#### WHAT IS ASKED
Swap "Undo" for "Redo" everywhere in the listing below, and reproduce every line otherwise unchanged.

+ + +

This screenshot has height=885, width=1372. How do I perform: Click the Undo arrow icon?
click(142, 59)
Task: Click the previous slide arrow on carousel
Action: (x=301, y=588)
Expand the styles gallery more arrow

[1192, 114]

+ + +

#### RESPONSE TO THE TASK
This screenshot has height=885, width=1372. How do I perform: Click the Redo arrow icon?
click(142, 59)
Task: Click the previous slide arrow on carousel
Action: (x=301, y=588)
Expand the styles gallery more arrow

[1192, 114]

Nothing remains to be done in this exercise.